Here are some pictures of Greta at Global Village (a new area in RIT that when I heard about it I thought sounded hokey as hell but which is actually a really cool place).

And here's the aforementioned jack-o'-lantern. Look how cute!

Fran

It's All Right

File under: greta

Greta's finally going to start pulling her own weight around here because we made her get an after-school job.

Fran

 

You again??

File under: weekend update

Hey dudes,

We had a very full weekend and I feel like I can barely put a sentence together, but I'm practically on a blog-writing bender here, so here you go.

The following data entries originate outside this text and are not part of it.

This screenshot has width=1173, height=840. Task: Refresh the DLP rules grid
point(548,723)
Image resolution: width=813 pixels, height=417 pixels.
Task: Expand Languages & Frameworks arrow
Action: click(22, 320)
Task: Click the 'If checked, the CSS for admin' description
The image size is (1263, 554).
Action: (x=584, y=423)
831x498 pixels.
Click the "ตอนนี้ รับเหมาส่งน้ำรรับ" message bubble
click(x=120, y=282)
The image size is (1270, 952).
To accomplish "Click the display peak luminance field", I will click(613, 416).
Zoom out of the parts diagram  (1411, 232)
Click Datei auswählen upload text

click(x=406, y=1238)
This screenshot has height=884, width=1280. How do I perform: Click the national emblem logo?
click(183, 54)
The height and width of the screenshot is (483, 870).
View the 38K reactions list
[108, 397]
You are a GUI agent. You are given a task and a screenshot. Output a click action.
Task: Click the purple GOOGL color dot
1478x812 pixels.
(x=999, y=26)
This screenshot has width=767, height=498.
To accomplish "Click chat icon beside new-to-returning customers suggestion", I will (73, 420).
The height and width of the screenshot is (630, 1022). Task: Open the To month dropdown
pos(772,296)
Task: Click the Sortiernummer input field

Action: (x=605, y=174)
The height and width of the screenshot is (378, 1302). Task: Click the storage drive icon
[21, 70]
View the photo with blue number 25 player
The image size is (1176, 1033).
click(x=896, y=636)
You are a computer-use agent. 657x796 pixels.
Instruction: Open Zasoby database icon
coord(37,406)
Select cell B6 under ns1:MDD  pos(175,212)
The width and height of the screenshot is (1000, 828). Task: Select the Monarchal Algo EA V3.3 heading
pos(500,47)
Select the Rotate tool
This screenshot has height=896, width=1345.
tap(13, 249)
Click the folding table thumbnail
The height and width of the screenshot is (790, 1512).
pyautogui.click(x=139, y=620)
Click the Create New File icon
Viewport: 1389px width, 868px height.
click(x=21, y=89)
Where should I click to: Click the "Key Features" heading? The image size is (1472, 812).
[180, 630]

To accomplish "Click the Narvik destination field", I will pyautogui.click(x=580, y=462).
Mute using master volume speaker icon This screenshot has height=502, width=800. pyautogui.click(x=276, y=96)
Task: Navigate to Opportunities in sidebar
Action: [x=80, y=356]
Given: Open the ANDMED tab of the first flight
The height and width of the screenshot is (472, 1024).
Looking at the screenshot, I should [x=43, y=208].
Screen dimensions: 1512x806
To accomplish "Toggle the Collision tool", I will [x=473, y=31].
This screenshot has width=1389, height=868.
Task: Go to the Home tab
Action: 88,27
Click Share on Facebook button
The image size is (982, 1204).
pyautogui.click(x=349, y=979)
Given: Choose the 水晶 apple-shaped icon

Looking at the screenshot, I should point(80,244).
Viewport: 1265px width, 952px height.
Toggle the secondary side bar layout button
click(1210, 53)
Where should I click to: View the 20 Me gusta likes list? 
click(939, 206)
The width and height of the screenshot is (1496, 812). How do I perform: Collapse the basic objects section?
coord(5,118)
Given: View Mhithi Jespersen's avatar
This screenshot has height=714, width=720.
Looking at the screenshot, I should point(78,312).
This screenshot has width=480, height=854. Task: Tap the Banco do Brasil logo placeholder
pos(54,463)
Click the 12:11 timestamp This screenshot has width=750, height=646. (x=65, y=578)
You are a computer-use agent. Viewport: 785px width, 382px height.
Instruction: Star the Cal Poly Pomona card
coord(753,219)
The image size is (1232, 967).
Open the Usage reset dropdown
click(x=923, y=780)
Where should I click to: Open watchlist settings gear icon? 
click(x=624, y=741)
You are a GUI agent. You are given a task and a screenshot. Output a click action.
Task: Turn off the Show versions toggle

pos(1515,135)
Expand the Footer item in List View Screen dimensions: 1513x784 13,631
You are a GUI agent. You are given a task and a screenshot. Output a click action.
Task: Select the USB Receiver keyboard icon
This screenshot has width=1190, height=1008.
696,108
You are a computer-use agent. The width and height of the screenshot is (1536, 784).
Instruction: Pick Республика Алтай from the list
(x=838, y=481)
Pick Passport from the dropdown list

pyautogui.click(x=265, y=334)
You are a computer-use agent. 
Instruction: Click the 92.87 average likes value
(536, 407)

Friday morning we headed out to Ithaca to meet up with some friends to go to a Dan Zanes show and get a great meal at Moosewood. The show was ball of chaotic fun. Pat "Fast Fingers" Reed scored us third-row tickets, but it really didn't even matter because I think almost everyone in the theater squeeze in front of the first row. Toward the end a bunch of parents sort of tossed their kids up on stage. I thought DZ or someone else would put the kibosh on that, but he and the band were unfazed. Eventually I let Greta go up there too, and I think it's pretty awesome that she got to do that. I have been to many shows, but I've never been up on stage. How cool is that? Here's how DZ does the smooth exit. You can see Greta on stage and you can almost see the thought bubble over her head, wondering where he's going.

Greta at the Dan Zanes show from Fran Reed on Vimeo.

Greta was like a young Courtney Cox in that Bruce Springsteen video, but with 50 of her closest friends.

After a fantastic meal at Moosewood, we went to the Children's Garden to play for a bit and then headed home.

Today, we headed to Brown's Berry Patch for a very chilly birthday party. I think I am still thawing out from that, but we had a blast.

Getting ready for boot camp.

Greta: I'm on a Boat.

On the hayride.

I am incapable of making a nice face around this creepy Pooh.

I am better now that I'm not near Pooh.